TASK » This exercise calls for a copy of every line in the listing below that carries the word "jednotky".

RECORDS FOR THE EXERCISE »
__________
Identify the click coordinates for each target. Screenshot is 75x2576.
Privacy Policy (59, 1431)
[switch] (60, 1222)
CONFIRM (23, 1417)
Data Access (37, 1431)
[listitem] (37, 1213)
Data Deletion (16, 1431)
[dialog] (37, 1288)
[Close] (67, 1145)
__________
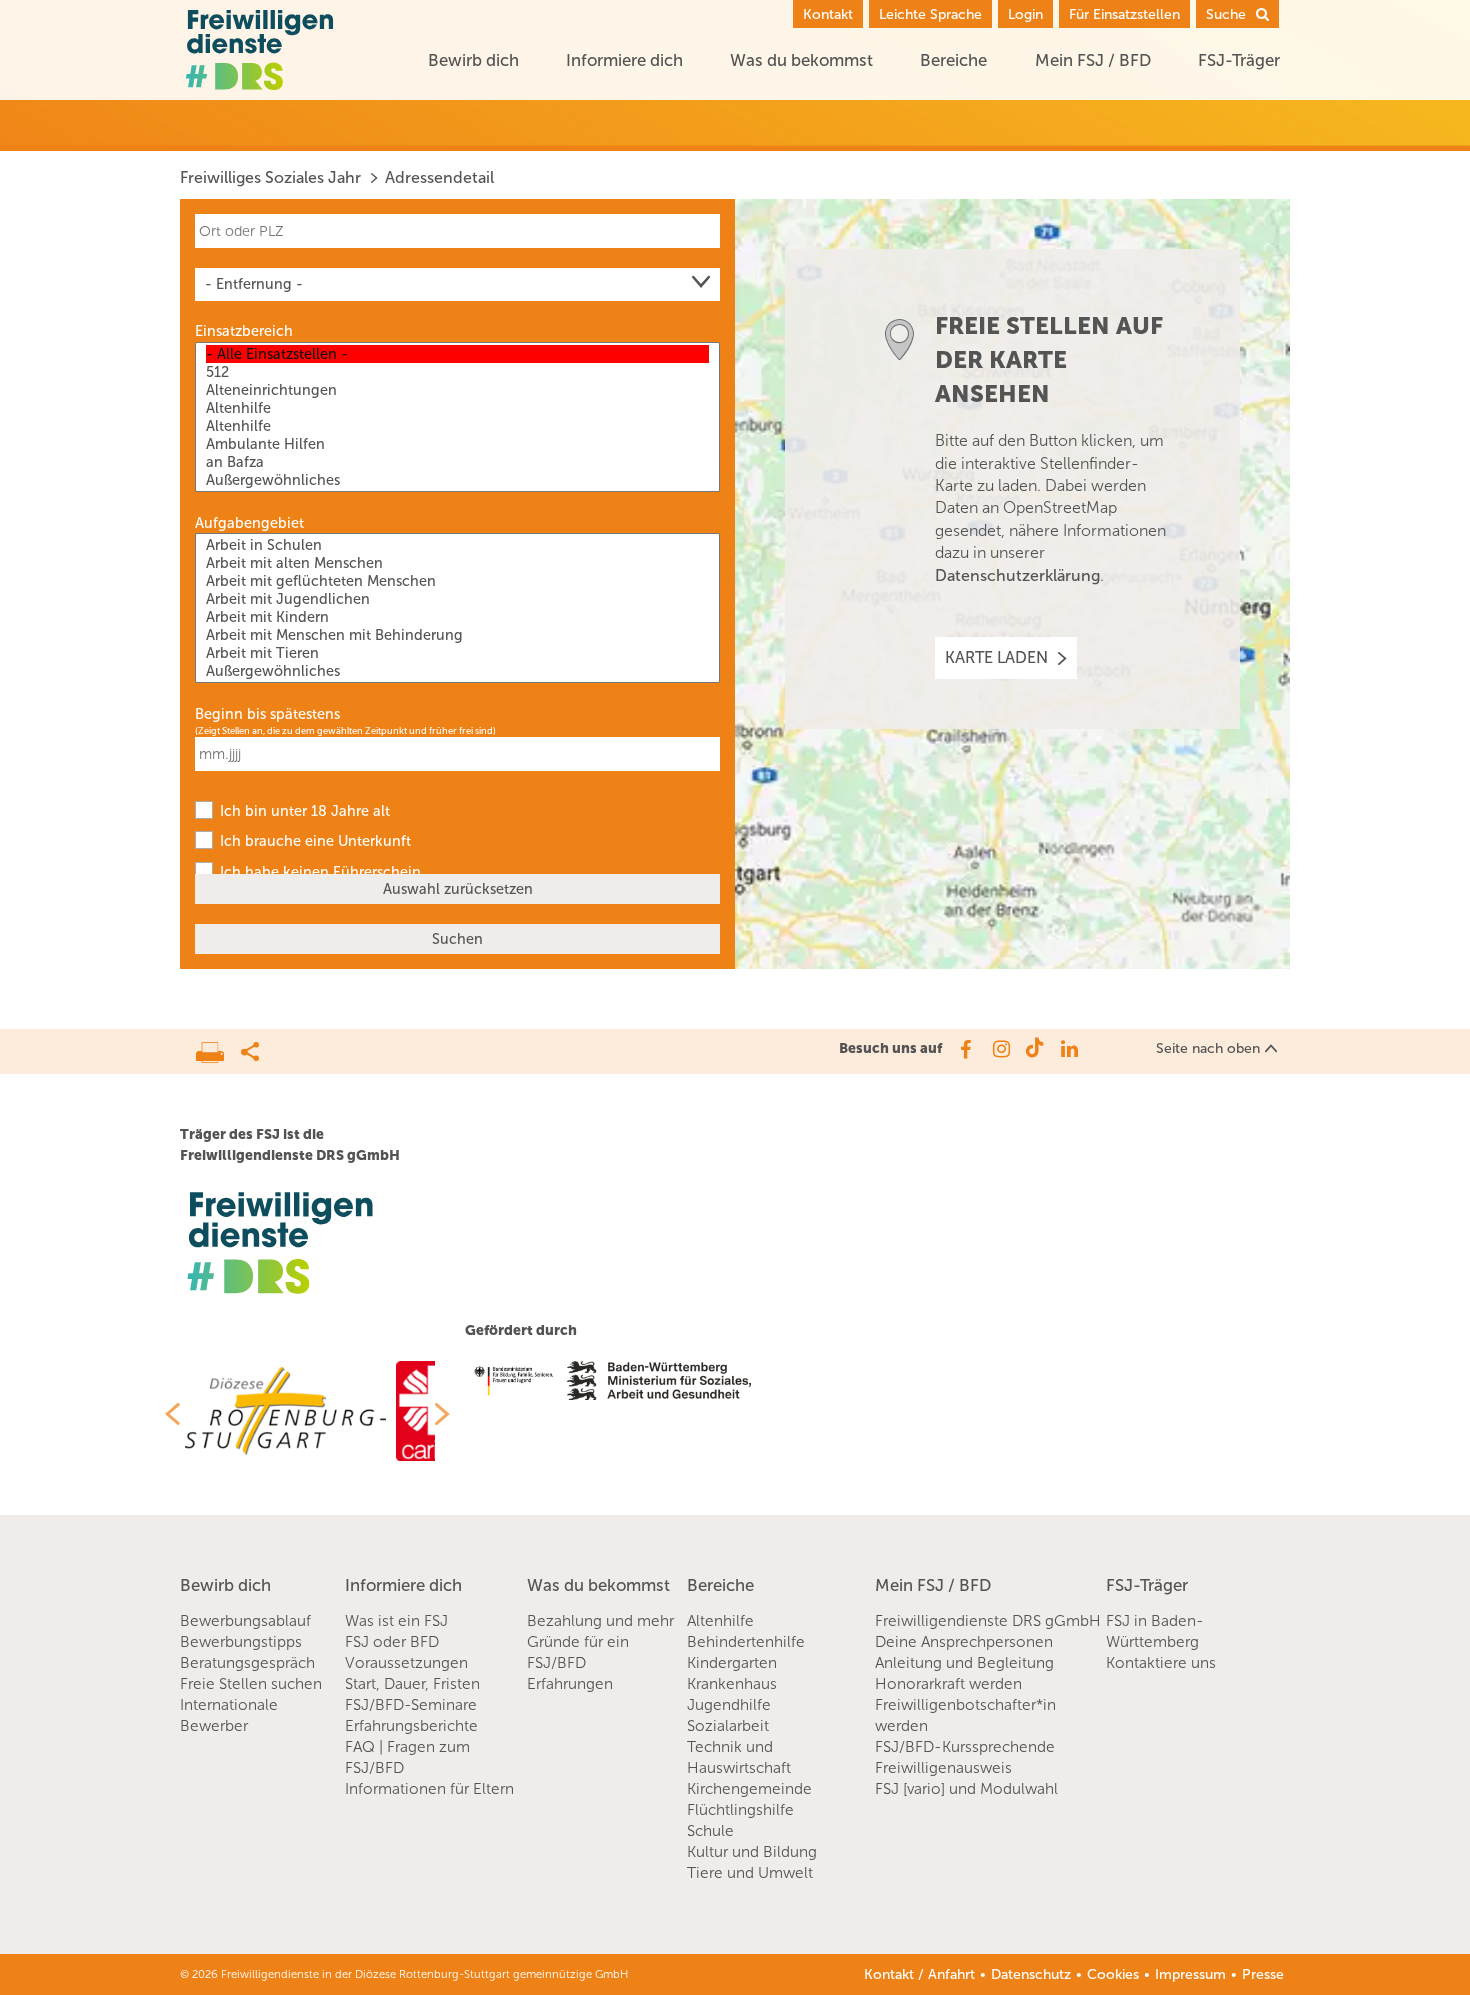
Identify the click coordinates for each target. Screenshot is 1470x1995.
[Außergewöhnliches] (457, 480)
__________
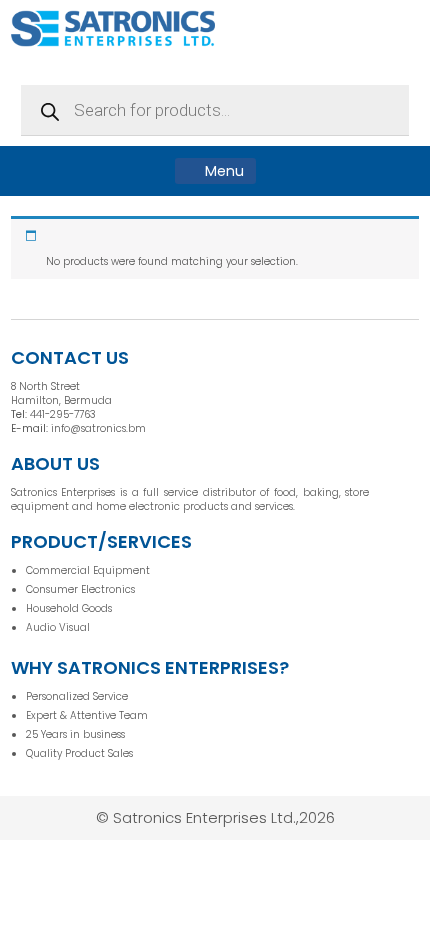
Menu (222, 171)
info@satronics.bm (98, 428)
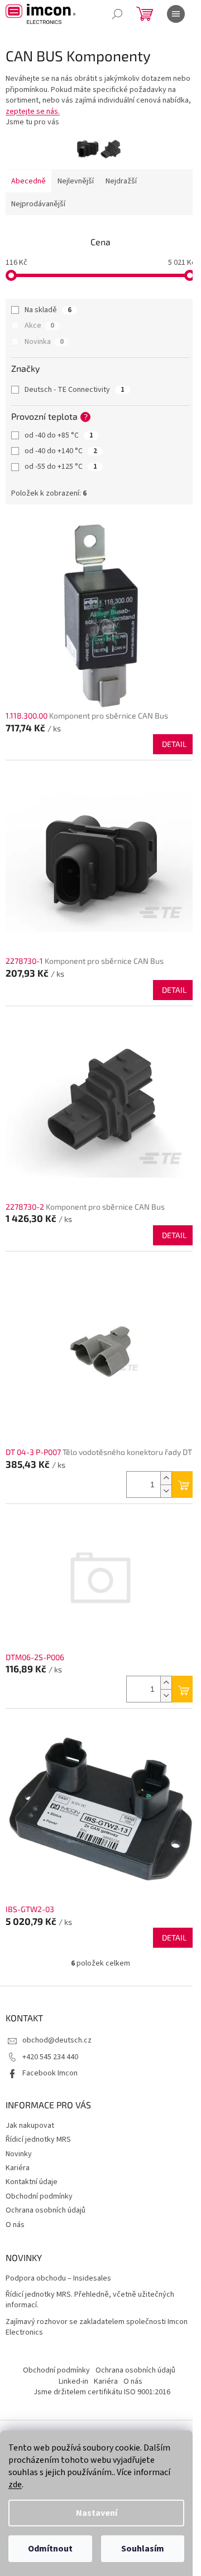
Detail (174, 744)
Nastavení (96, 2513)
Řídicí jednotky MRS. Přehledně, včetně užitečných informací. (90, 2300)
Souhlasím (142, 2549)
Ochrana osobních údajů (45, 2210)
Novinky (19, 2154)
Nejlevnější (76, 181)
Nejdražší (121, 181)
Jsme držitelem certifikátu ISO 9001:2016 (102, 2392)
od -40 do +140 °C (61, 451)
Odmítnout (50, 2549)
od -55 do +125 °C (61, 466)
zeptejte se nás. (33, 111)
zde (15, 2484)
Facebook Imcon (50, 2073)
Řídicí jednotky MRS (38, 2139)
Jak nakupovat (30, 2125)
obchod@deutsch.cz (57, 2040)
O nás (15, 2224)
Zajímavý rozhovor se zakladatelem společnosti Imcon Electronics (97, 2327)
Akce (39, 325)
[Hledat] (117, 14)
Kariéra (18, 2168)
__________
ANSWER FOR THIS EXERCISE »
Řídicí jednotky MRS. Přehledně, včetně užitečných informací. (90, 2300)
Řídicí jednotky MRS (38, 2139)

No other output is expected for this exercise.